土地を相続しても相続登記する義務はない
相続があったら相続登記で土地の名義を書き換える
土地を相続する手続きとは、法務局での相続登記です。土地の面積や種類、権利関係などの情報は法務局で登記記録(登記簿)として保管されています。
相続により土地を引き継ぐと、土地の所有者が変わることになりますから、法務局で登記記録を書き換える手続きが必要になります。相続による不動産の名義変更手続きが相続登記です。
相続登記は義務付けられていない
相続登記など、不動産の権利に関する登記は、法律上義務付けられているものではありません。土地の相続登記をしなくても罰則はないということです。相続登記は義務ではないため、手続き期限も設けられていません。
義務ではなくても相続登記は早めにすべき
相続登記は義務ではありませんが、相続登記をしないと不都合が生じることがあります。たとえ土地を取得しても、所有者として登記されていなければ、「自分が土地の所有者である」ということを主張できないからです。

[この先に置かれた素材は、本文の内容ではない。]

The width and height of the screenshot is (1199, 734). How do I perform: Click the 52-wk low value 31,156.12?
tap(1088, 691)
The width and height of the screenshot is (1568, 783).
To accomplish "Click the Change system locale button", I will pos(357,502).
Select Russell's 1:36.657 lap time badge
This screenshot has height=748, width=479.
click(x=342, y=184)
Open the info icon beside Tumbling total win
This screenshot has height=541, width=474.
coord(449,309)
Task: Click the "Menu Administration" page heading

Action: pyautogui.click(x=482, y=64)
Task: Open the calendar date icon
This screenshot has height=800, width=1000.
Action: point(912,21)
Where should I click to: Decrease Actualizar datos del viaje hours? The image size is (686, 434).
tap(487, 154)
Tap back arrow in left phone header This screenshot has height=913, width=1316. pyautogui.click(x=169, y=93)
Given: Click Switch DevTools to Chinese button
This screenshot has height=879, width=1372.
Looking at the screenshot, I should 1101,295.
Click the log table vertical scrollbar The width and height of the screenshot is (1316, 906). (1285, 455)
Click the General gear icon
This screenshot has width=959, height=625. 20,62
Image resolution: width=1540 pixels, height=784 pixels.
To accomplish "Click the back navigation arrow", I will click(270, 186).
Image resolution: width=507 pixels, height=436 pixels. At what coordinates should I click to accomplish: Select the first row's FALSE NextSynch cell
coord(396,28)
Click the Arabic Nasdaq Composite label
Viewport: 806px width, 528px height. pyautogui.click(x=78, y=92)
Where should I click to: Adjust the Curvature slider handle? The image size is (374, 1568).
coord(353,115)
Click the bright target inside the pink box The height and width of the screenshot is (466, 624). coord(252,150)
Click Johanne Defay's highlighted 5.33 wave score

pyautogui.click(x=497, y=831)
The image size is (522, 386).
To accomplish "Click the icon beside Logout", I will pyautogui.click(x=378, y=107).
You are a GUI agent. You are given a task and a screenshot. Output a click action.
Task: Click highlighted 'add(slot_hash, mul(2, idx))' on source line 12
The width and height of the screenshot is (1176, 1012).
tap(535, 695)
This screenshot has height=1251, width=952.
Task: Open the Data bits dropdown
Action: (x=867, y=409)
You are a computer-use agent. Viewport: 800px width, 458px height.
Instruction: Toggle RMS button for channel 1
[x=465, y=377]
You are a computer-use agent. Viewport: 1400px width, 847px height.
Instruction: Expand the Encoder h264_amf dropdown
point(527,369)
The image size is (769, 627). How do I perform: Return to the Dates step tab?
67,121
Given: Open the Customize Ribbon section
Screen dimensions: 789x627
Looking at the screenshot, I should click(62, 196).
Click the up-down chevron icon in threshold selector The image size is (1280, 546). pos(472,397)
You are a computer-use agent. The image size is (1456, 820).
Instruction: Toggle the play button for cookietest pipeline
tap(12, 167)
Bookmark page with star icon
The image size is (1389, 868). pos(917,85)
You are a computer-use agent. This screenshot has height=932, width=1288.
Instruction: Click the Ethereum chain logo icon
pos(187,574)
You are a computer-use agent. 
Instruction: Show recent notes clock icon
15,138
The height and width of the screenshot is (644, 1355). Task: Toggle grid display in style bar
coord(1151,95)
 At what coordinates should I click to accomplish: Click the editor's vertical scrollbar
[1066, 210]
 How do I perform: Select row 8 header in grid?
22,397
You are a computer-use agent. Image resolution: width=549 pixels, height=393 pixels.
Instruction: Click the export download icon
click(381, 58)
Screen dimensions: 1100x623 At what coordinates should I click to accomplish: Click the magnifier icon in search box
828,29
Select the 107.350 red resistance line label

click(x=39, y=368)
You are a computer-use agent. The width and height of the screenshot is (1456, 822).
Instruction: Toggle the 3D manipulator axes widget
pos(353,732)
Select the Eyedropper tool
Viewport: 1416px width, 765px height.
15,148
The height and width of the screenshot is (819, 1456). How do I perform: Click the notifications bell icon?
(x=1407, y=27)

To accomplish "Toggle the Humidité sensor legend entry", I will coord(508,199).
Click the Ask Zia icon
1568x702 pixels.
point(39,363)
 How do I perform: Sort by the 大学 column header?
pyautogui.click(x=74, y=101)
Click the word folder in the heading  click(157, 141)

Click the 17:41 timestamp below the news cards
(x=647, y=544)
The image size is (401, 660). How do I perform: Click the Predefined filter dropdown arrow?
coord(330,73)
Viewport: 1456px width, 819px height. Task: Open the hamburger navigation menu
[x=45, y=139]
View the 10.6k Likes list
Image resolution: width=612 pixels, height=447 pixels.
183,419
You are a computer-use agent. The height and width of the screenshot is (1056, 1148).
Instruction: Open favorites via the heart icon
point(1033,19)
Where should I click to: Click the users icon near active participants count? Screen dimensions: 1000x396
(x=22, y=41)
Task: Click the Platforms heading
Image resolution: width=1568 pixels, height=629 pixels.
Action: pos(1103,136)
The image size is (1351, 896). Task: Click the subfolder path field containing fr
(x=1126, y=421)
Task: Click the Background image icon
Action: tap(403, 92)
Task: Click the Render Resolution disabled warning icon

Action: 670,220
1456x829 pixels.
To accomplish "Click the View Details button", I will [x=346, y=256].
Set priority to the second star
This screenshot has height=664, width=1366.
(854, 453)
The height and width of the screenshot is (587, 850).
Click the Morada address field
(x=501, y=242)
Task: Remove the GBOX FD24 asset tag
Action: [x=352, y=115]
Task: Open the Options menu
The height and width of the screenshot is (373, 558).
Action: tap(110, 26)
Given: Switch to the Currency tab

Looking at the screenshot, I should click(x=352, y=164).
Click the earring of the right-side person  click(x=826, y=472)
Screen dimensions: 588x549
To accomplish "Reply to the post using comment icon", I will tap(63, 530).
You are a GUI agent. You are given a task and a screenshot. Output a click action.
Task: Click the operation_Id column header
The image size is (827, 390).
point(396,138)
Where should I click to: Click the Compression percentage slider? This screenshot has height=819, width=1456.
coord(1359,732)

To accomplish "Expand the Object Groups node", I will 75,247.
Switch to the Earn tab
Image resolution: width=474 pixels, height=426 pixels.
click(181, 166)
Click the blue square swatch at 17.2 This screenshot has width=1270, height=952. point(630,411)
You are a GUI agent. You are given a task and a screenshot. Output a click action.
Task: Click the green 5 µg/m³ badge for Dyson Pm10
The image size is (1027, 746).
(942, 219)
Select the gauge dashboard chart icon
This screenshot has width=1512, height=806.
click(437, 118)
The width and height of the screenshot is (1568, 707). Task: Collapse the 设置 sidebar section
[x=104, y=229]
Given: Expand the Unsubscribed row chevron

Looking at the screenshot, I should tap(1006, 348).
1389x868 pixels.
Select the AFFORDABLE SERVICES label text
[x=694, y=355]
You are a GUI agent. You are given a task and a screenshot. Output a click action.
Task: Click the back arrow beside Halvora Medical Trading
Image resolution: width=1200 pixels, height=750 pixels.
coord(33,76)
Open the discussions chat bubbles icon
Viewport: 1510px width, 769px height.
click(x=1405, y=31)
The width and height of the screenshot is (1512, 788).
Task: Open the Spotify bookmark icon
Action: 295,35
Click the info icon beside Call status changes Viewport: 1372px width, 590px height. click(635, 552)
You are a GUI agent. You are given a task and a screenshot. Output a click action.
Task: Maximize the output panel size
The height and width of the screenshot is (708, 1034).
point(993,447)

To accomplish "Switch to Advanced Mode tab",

相続した土地を売却したいと思っても、相続登記をしていなければ売却手続きができません。相続した土地を担保にお金を借りたいと思っても、自分名義になっていなければ、融資を受けることは不可能です。
相続登記を先延ばしにすれば、いざ手続きしようと思ったときに必要な書類が揃わず、スムーズに登記ができないことがあります。すぐに土地を売却等する予定がなくても、相続登記は速やかに終わらせるのが安心です。
相続登記の申請時には登録免許税の納付義務がある
相続登記をするときには、土地の固定資産評価額の0.4%の登録免許税がかかります。相続により土地を取得した人は、登記申請書とセットにした収入印紙貼付台紙に、収入印紙を貼って登録免許税を納付する義務があります。
土地を相続して相続税がかかるなら申告・納税義務がある
土地を相続して相続税の納税義務が生じるケース
土地を相続したときには、相続税がかかることがあります。相続税の納税義務があるかどうかは、土地の価格だけで決まるのではなく、遺産のトータルの価格で決まります。遺産のトータルの価格が、相続税の基礎控除額を超える場合には、相続税の納税義務が発生します。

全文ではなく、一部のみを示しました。